Gerbera adalah bunga, dengan warna-warna kuat seperti merah, merah hati, kuning, putih, peach dan masih banyak warna lagi dengan beragam spesies yang ada. Termasuk bunga yang menjadi favorit setelah mawar, anyelir, tulip, dan krisan. Sebenarnya pertemuanku dengan gerbera terjadi empat bulan yang lalu saat adikku membawanya sebagai salah satu hadiah dari temannya. Waktu itu dia membawa gerbera berwarna merah hati, sempurna dengan warna dan kelopaknya, tanpa daun. Warna bunga di setiap kelopaknya kuat dan…entahlah, bunganya membuatku tertarik. Aku pun akhirnya bertanya pada adikku, bunga apa itu. adikku waktu itu ternyata juga tidak begitu yakin apa nama bunga yang saat itu dipegangnya. “Krisan ya? Apa Margold?”
Akhirnya bunga itu layu, tanpa pernah aku tahu apa nama bunganya.
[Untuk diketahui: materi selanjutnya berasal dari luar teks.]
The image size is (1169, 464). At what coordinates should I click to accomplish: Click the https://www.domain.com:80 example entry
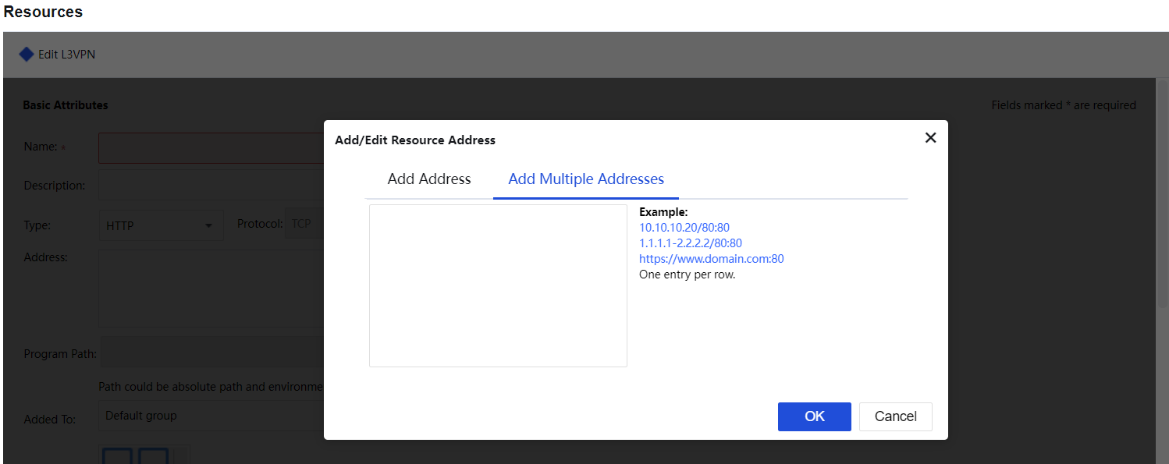coord(711,259)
Beberapa hari yang lalu saat membeli bunga dengan seorang teman, melihat begitu banyak bunga yang ada, akhirnya membuatku teringat kembali pada gerbera. Akhirnya aku bertanya pada penjual bunga disana, bunga yang mirip seperti krisan tetapi lebih besar, mirip bunga matahari namun lebih kecil. Penjual itu akhirnya bingung karena memang penjelasanku tidak cukup jelas. Akhirnya aku memutuskan untuk mencarinya sendiri diantara sekian banyak jenis bunga. Aku menemukannya! Dalam sebuah ember di sudut diantara jenis-jenis bunga lainnya. Ya. Bunga itu yang aku cari. Dan akhirnya melalui penjual bunga, aku mengetahui namanya. Bergera.
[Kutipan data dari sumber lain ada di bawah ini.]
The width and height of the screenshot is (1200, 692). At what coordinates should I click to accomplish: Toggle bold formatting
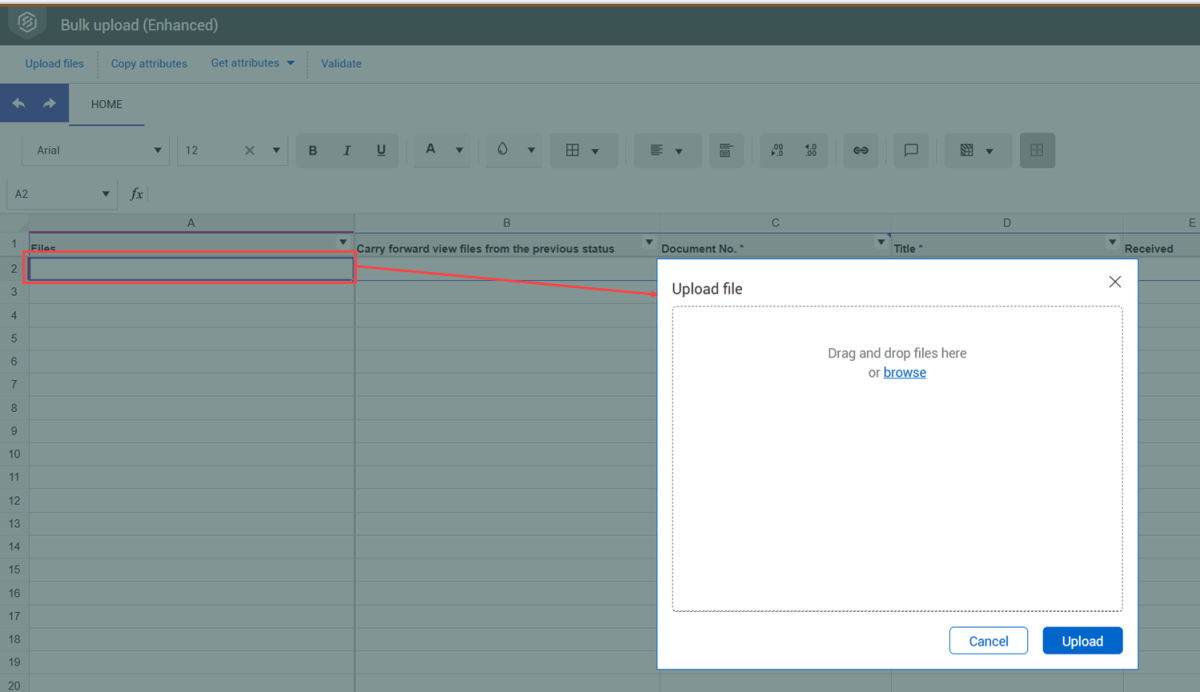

             Temanku bertanya mengapa aku menyukai gerbera, dan aku menjawab “nggak tau juga, pokoknya suka aja,” ya, aku memang tidak punya alasan spesifik mengapa menyukai gerbera. Padahal mawar menjadi bunga favorit di seluruh dunia, liliy juga tidak kalah cantik, begitu juga dengan mariegold. Hanya saja, melihat gerbera dengan warna yang kuat membuatku merasa ceria dan senang. Seolah-olah ramainya warna-warni gerbera yang kulihat di toko bunga tadi membuatku merasa lengkap bahagia dan bersemangat. Seolah-olah bunganya dengan kelopak yang terbuka, siap menyambut pagi dan matahari.
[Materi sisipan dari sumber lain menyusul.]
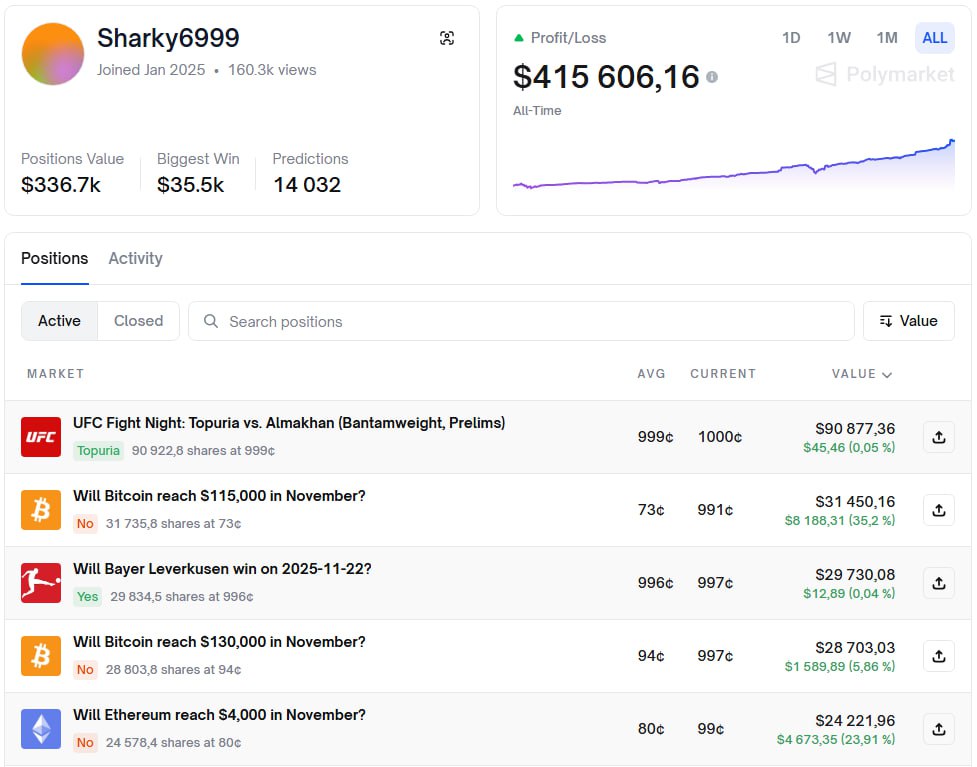Select the 1D profit timeframe

(791, 38)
    Sama dengan jatuh cinta. Pada seseorang. Empat bulan yang lalu untuk pertama kalinya bertemu dengan gerbera dan baru beberapa hari yang lalu akhirnya mengetahui namanya, menyadarkanku bahwa sebenarnya aku sudah jatuh cinta pada gerbera sejak empat bulan yang lalu, hanya saja Tuhan baru mempertemukanku dengan gerbera beberapa hari yang lalu. Begitu juga ketika kita jatuh cinta pada seseorang. Mungkin kita tidak menyadari ketika bertemu dengan seseorang, ketertarikan kita pada orang itu adalah jatuh cinta, dan mungkin saat itu takdir memutuskan bahwa kalian tidak bertemu, berkenalan, dekat, kemudian pacaran saat itu juga. Namun siapa yang akan menyangka waktu? Kita tidak pernah mengetahui dengan siapa, dimana dan kapan kita jatuh cinta, dan tentu pada akhirnya kita juga tidak akan menyangka bahwa suatu saat, di suatu waktu, kita akan bertemu kembali dengan seseorang yang pernah membuat kita tertarik, dan pada akhirnya kita menyadari bahwa dari awal bertemu pun kita sudah jatuh cinta dengannya, karena bahkan kita tidak dapat melupakannya. 
Atau mungkin pertemuan pertama dengannya sama sekali tidak menimbulkan ketertarikan kita, namun ketika waktu akhirnya mempertemukan kembali, dan menyadari bahwa saat bertemu dengannya kita jatuh cinta kepadanya, mungkin justru kita akan sedikit menyesal mengapa tidak pada awal bertemu saja kita sudah jatuh cinta padanya. Ini memang rahasia waktu.